Localization Pipeline

Instapaper Text

Localization Pipeline

In my previous post on localization I talked about some of my experiences localizing games for different languages / regions. This time I wanted to expand upon those notes a little and talk more about the technical aspects of localization and walk through a pipeline.

The Language and Locale Encoding

In the early days I used to simply have an enumeration in a header file that was very similar to this:

enum ELanguage
 
  {
 
       eLanguage_English,
 
       eLanguage_French,
 
       eLanguage_German,
 
       eLanguage_Spanish,
 
       eLanguage_Amount
 
  };

20 years ago this was fine, I was developing on a cartridge that had all the languages essentially loaded at once and really there was no need to support regions beyond the specific languages. These days however we need something a little more robust and as you should have picked up from my last post the locale is very important these days. So lets start by looking at how we identify each translation, thankfully two very useful standards have been defined by people who know a lot more about languages and regions than I. These standards allow us to specifying each language and each region as a two digit code.

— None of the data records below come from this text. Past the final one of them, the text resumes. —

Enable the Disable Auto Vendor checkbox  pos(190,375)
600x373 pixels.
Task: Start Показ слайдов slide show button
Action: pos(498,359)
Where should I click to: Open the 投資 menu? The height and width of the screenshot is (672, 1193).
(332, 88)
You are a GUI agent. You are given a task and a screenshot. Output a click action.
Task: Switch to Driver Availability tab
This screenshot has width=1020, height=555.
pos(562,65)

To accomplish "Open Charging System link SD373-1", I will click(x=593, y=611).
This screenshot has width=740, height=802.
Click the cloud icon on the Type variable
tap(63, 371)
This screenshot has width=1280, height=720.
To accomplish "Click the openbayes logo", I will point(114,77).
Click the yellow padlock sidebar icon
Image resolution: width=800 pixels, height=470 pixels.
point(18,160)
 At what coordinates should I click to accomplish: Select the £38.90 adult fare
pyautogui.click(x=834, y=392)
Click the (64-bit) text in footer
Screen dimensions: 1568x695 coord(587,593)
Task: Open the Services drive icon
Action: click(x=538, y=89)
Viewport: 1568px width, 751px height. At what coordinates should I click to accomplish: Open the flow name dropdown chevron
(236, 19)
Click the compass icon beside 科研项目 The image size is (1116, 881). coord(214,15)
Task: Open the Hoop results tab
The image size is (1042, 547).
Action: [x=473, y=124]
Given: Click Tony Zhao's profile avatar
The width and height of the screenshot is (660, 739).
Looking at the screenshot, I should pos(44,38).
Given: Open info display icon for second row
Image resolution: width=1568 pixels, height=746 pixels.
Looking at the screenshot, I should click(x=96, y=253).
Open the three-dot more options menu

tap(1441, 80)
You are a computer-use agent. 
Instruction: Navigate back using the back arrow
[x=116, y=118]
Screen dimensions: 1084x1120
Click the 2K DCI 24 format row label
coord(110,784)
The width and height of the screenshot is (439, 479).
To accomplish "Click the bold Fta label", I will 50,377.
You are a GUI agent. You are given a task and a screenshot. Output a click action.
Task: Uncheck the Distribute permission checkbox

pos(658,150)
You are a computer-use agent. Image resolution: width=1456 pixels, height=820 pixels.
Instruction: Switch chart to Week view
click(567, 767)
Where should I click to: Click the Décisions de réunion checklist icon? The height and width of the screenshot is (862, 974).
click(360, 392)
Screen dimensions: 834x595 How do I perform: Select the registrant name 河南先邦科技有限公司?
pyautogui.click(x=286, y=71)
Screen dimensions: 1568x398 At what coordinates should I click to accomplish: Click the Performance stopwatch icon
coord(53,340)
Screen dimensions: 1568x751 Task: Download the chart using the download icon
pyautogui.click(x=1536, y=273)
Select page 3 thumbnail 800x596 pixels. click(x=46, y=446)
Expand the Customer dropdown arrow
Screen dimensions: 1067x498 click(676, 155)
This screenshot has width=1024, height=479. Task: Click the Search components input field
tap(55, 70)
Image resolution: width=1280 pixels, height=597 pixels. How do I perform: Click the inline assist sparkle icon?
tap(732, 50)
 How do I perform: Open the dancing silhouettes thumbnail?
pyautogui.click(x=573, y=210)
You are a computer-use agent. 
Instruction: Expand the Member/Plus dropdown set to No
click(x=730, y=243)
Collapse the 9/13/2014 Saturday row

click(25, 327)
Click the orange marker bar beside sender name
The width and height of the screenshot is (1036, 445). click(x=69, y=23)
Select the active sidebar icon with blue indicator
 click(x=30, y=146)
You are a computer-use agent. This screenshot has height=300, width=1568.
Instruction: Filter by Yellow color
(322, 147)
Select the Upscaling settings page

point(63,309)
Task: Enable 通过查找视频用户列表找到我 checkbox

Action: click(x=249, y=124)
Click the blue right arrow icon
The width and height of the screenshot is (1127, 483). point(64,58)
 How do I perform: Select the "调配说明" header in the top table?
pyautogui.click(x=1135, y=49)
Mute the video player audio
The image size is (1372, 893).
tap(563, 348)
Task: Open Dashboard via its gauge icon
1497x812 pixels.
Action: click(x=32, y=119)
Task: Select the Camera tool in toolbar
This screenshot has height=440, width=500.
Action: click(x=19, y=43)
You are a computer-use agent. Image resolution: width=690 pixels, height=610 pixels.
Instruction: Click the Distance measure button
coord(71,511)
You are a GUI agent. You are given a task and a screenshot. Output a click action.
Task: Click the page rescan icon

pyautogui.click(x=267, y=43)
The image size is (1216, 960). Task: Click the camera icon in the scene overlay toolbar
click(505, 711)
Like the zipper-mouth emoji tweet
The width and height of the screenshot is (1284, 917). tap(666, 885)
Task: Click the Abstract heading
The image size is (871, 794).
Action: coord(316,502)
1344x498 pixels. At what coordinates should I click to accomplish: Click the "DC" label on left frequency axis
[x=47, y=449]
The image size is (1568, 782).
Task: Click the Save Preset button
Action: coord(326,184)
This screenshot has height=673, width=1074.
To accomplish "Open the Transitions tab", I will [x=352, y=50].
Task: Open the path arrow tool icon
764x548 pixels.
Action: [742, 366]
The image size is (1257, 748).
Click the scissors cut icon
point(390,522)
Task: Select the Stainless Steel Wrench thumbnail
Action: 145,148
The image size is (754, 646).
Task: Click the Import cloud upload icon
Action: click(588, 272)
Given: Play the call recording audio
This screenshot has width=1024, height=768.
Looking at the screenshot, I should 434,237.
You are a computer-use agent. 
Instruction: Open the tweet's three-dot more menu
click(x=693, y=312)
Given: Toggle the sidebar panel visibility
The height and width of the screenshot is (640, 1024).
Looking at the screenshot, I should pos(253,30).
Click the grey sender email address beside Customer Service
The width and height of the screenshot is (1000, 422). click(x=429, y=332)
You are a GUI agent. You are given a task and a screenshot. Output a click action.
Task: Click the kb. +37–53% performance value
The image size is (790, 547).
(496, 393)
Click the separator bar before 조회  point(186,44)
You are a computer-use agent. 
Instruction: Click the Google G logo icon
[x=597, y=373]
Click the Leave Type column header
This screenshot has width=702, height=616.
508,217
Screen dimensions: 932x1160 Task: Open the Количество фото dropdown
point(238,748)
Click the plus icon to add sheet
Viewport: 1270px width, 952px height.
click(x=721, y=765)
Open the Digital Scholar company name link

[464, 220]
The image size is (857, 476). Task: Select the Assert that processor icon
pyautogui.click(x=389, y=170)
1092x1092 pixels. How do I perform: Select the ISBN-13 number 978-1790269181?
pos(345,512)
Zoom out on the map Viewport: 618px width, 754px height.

Language Code www.loc.gov/standards/iso639-2/php/code_list.php

Region Code www.iso.org/iso/country_codes/iso_3166_code_lists/country_names_and_code_elements.htm

Using these we can create a short code for every possible supported language and region we are likely to encounter, for example:

   en-US     English America
 
     en-GB     English Great Britain
 
     es-MX     Spanish Mexico
 
     nl-NL     Dutch Netherlands
 
     en-CA     English Canada
 
     fr-CA     French Canada

A Pipeline

This is by no means the only pipeline that can be used for localization, they all have different benefits and issues this one just so happens to be my preference, probably because I like offline tools.

The storage and manipulation of localized strings I have seen done in every way possible from databases to proprietary editing tools. My personal choice is to use Excel for editing and manipulation but this does not come without two issues that you should be aware of;

Although version control software generally is fairly good at merging xml files the xml generated from Excel always seems to make merging difficult (especially for designers) to the point that it is safest to simply lock the file while it is being edited.
Not all translators like to work in Excel so you will probably need someone or a tool (probably both) to convert what ever format the translators are working in to the excel format.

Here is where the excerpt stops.